Directions for this task: Scan the listing below for the string "agent" and copy each line where it turns up.
★ ★ ★ ★ ★
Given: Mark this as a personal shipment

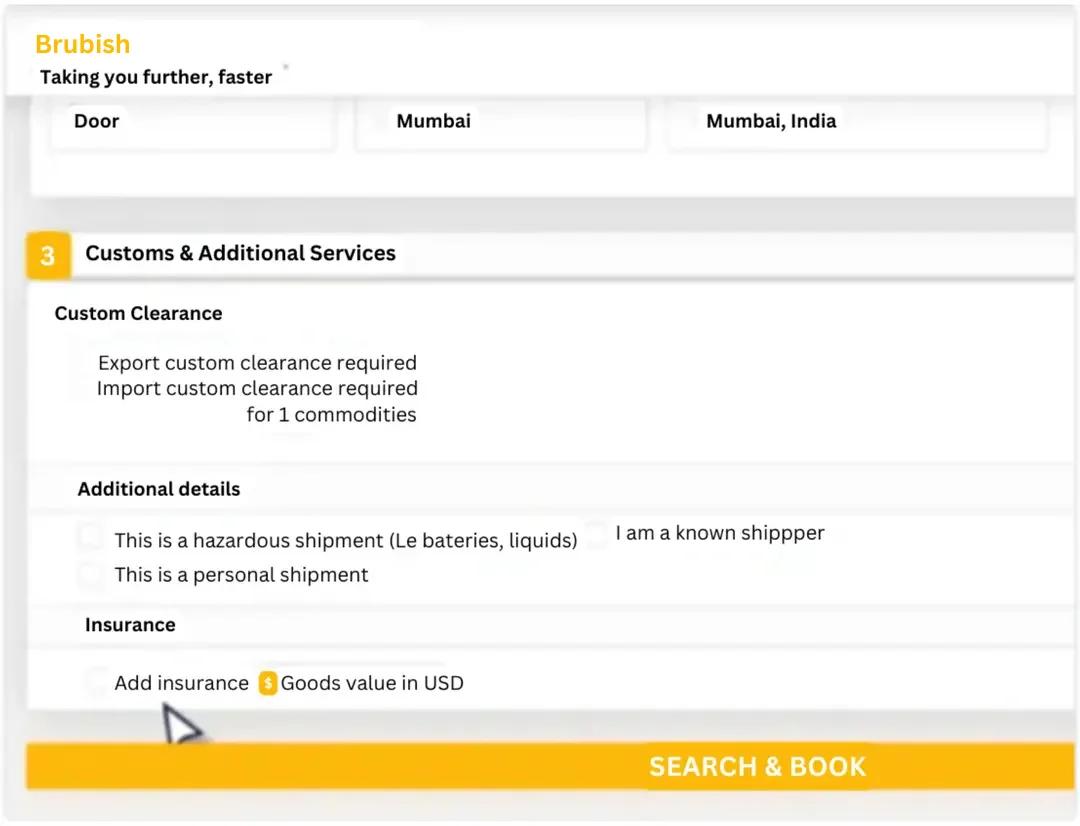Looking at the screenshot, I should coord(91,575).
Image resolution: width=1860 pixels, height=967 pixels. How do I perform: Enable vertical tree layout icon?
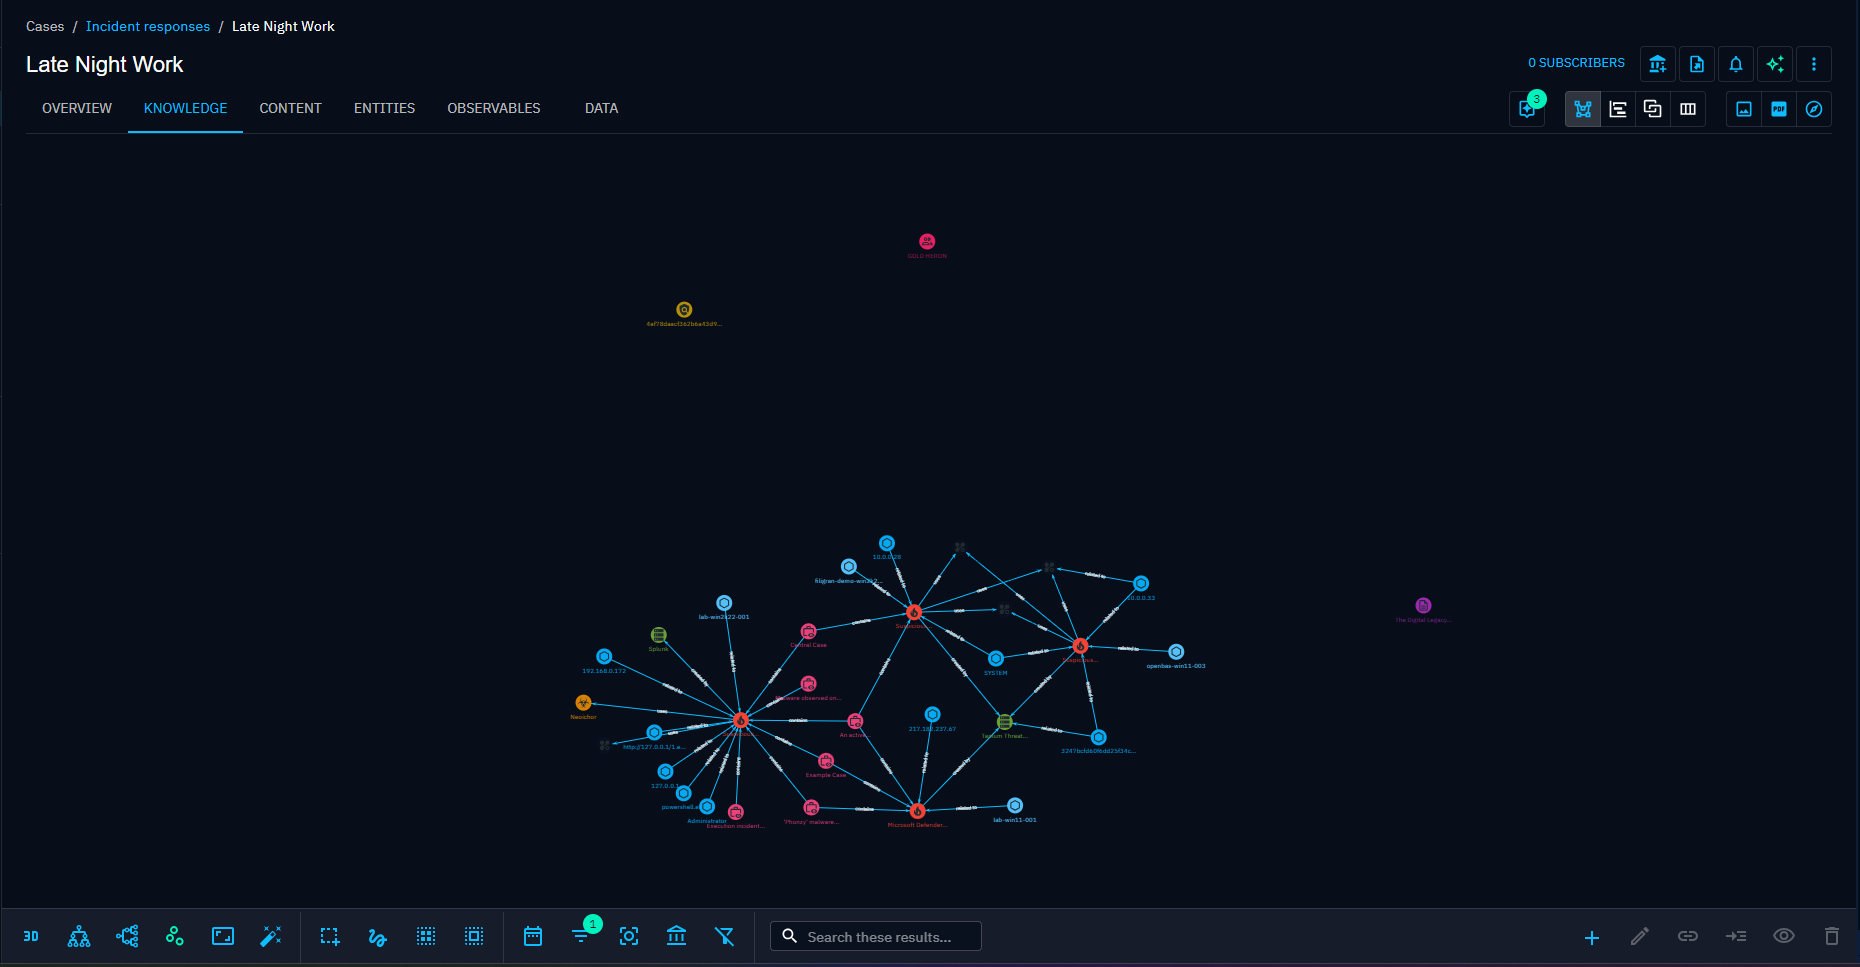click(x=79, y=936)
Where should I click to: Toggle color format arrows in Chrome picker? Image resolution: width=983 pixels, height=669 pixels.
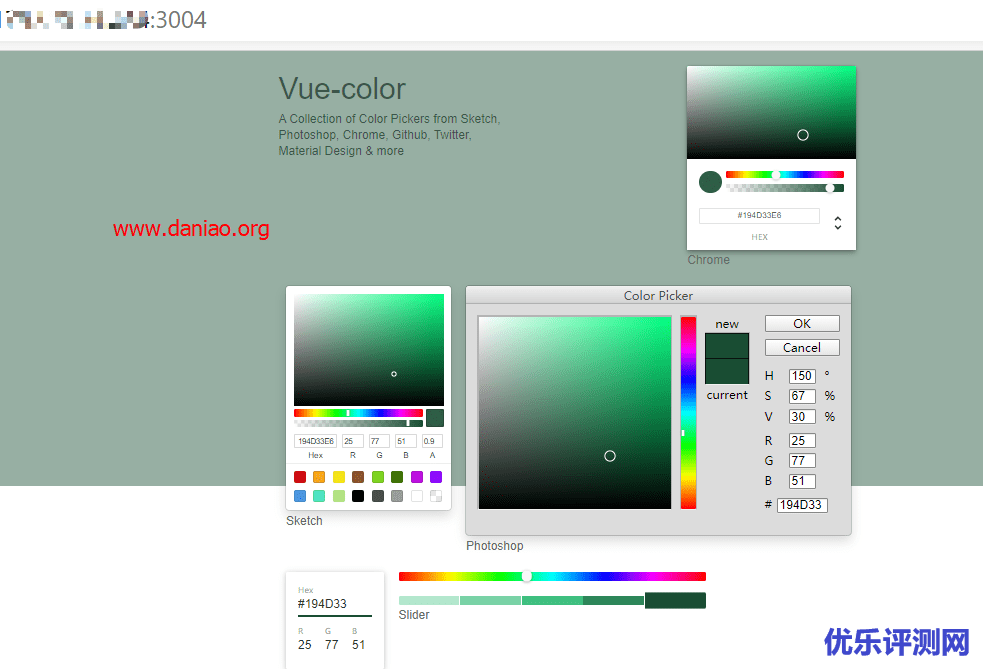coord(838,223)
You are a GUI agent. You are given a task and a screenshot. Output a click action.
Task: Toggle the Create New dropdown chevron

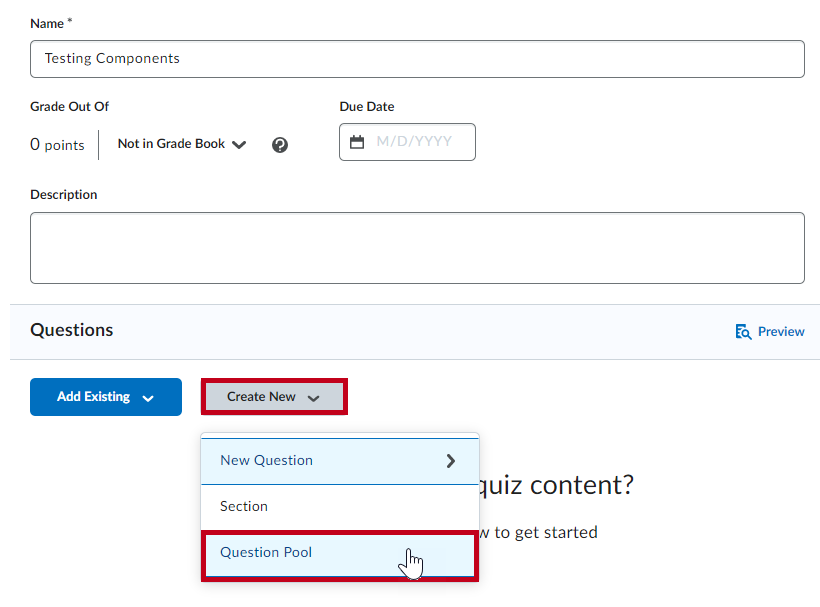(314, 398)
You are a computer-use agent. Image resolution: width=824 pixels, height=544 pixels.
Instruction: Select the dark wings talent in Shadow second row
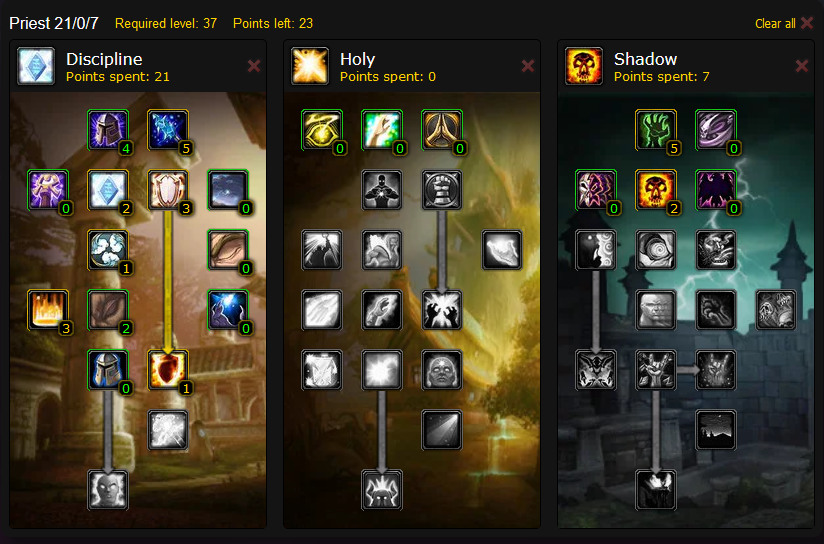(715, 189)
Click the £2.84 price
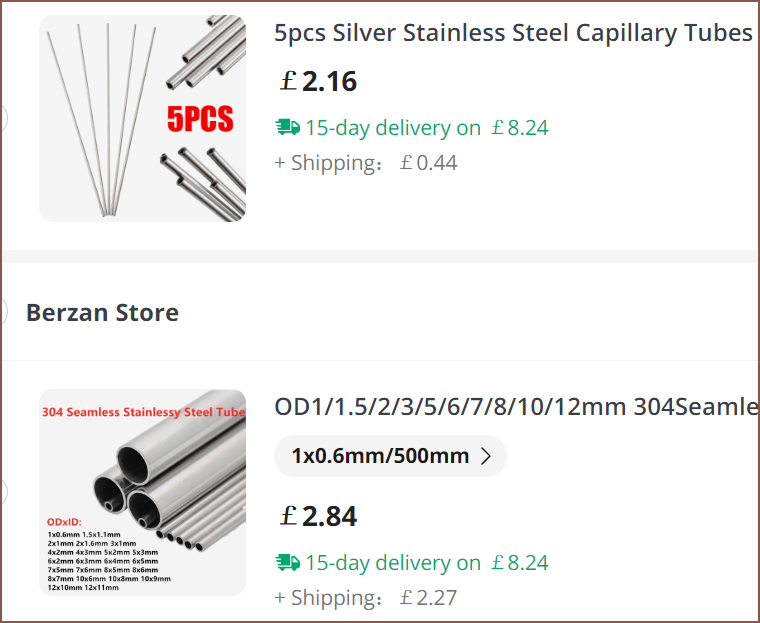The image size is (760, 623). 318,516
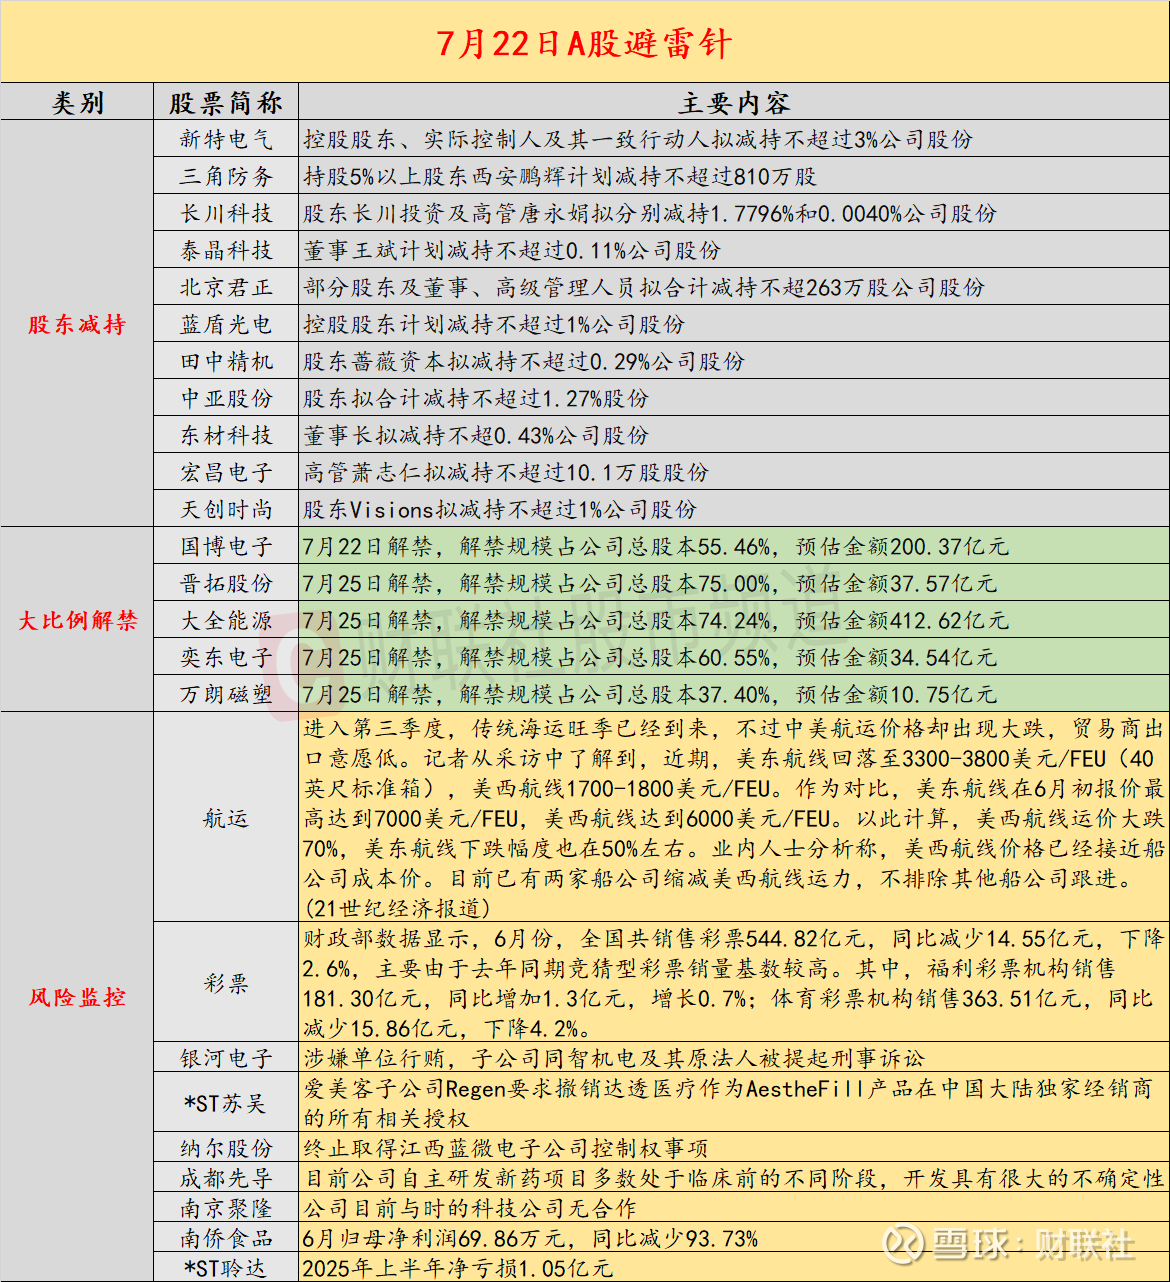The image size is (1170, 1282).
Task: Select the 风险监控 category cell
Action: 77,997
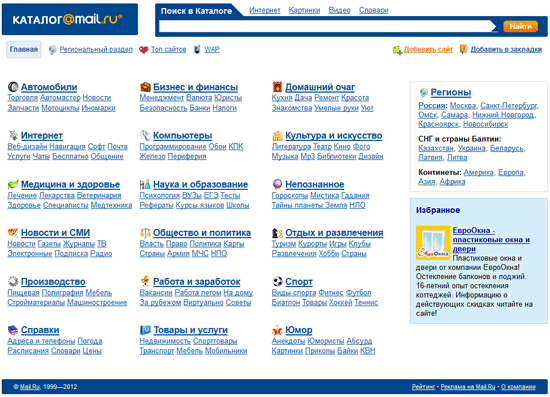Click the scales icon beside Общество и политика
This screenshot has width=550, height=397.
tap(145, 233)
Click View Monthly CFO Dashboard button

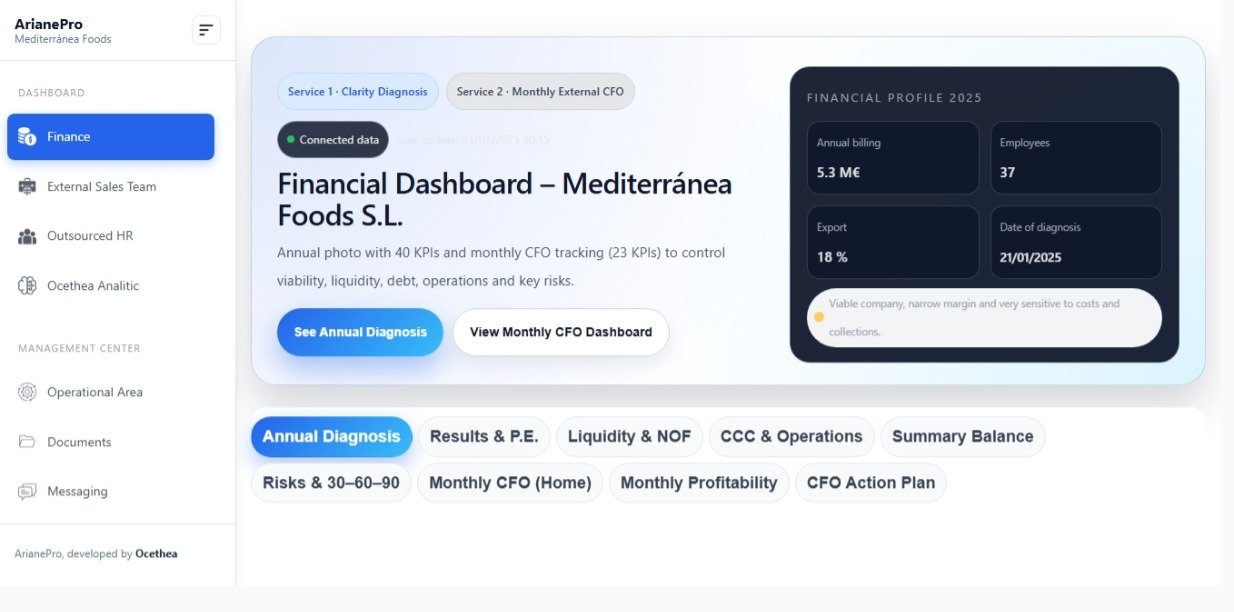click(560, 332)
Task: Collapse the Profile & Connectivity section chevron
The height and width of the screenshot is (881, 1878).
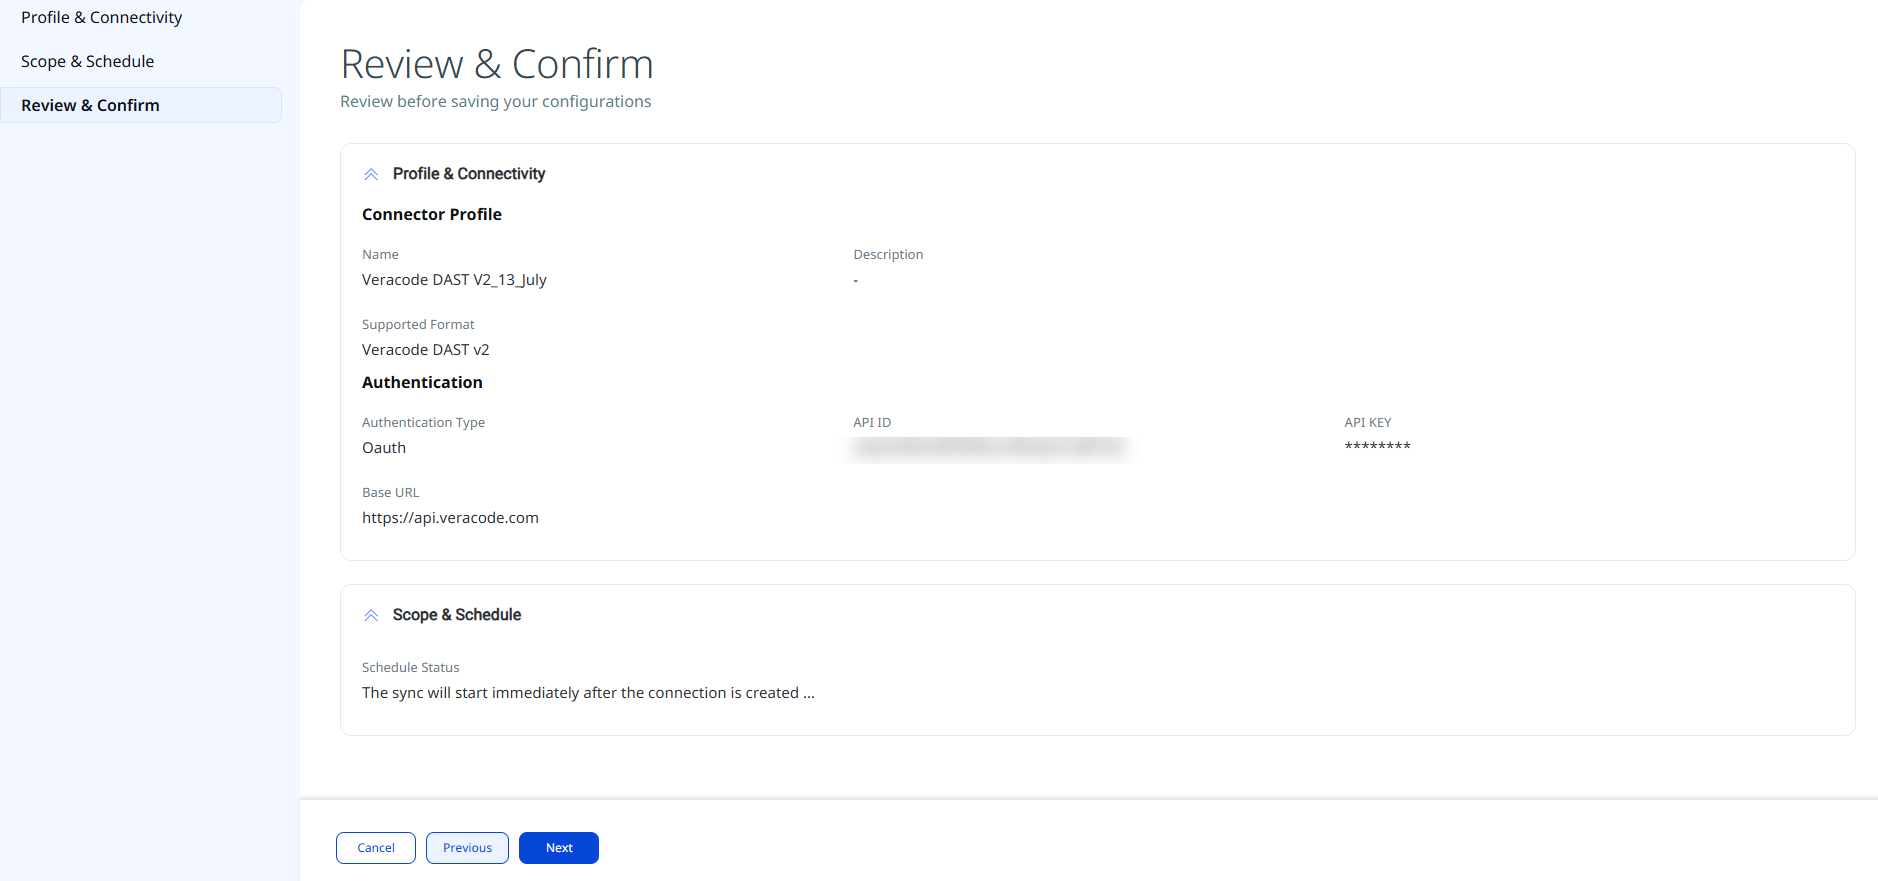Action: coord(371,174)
★ ★ ★ ★ ★
The completed task:
You are a GUI agent. You are given a task and a screenshot. Output a click action.
You are a computer-use agent. Image resolution: width=824 pixels, height=544 pixels.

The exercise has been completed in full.